Matthew Boyce

Personal information
- Full name: Matthew Andrew Golding Boyce
- Born: 13 August 1985 (age 41) Cheltenham, England
- Height: 5 ft 10 in (1.78 m)
- Batting: Left-handed
- Bowling: Right-arm medium
- Role: Batsman

Domestic team information
- 2006–2015: Leicestershire (squad no. 11)

Career statistics
| Competition | FC | LA | T20 |
| Matches | 104 | 67 | 55 |
| Runs scored | 4,882 | 1,499 | 704 |
| Batting average | 27.89 | 26.29 | 22.70 |
| 100s/50s | 6/24 | 0/10 | 0/1 |
| Top score | 135 | 80 | 63* |
| Catches/stumpings | 64/– | 19/– | 14/– |
- Source: ESPNcricinfo, 21 April 2017

= Matthew Boyce =

English cricketer

Matthew Andrew Golding Boyce (born 13 August 1985) is an English former cricketer. He played for Leicestershire. Boyce was born at Cheltenham in Gloucestershire and educated at Oakham School.

==Cricket career==
Boyce achieved a unique feat on 23 June 2010 by winning a man of the match award, despite only appearing as a substitute. Will Jefferson had batted for the Leicestershire Foxes in their Friends Provident t20 North Group match against the Warwickshire Bears at Edgbaston, but suffered an Achilles problem resulting in Boyce taking to the field, instead. Neil Carter, Jim Troughton and Tim Ambrose were all run out by Boyce, as he helped the Foxes to win by 32 runs. After the match, Boyce was named man of the match, and he took part in the presentation ceremony with Paul Allott.

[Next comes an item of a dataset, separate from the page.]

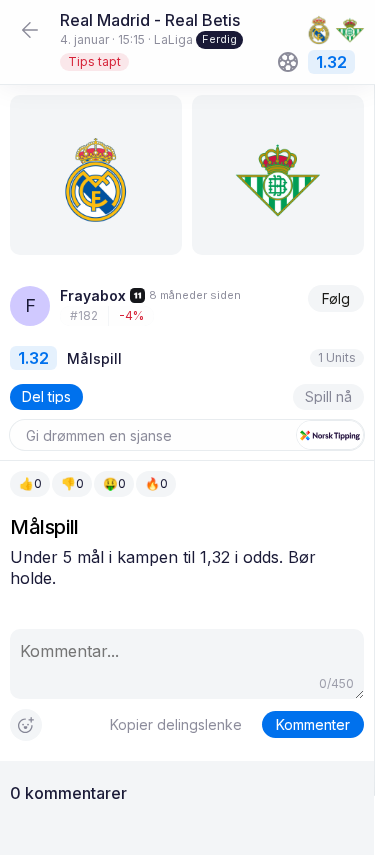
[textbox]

Boyce's fielding would play a similarly instrumental role for the Foxes in the final of the following year's Twenty20 competition on 27 August 2011, again at Edgbaston. Boyce had played in the Super Over victory over the Lancashire Lightning in the day's earlier semi-final, although he was not needed to bat. For the evening's final against Somerset, he was replaced in the Foxes' team by Jigar Naik. However, once again Jefferson had batted but was not able to take to the field, again due to an Achilles problem. This meant that Boyce would again appear as a substitute for Jefferson at Edgbaston. Boyce took the catches of James Hildreth, Peter Trego, Jos Buttler and Alfonso Thomas, all off the bowling of man of the match Josh Cobb, thus helping to steer the Foxes to a win by 18 runs and clinch the trophy.

He has acted as captain for Leicestershire.

On 23 July 2015 Boyce announced his retirement from cricket to take up a career in finance.

==Career best performances==
as of 27 June 2013

|  | Batting |  |  |  |
|---|---|---|---|---|
|  | Score | Fixture | Venue | Season |
| FC | 135 | Leicestershire v Kent | Leicester | 2013 |
| LA | 80 | Leicestershire Foxes v Hampshire Royals | Leicester | 2009 |
| T20 | 63* | Leicestershire Foxes v Lancashire Lightning | Manchester | 2012 |

==Charity work==
After the 2012 English cricket season had finished, Boyce set out to walk the length of Great Britain on a route from John o' Groats to Land's End in order to raise money and promote awareness for mental health charity Mind. Although not suffering himself, he was inspired to raise awareness about depression after the suicides of sportsmen Gary Speed and Peter Roebuck. He was also frustrated by people such as Piers Morgan showing a lack of comprehension about depression and how it can impact on people from all walks of life. He started the walk in September and completed it in December. For part of the walk he was joined by fellow cricketers, including Paul Nixon.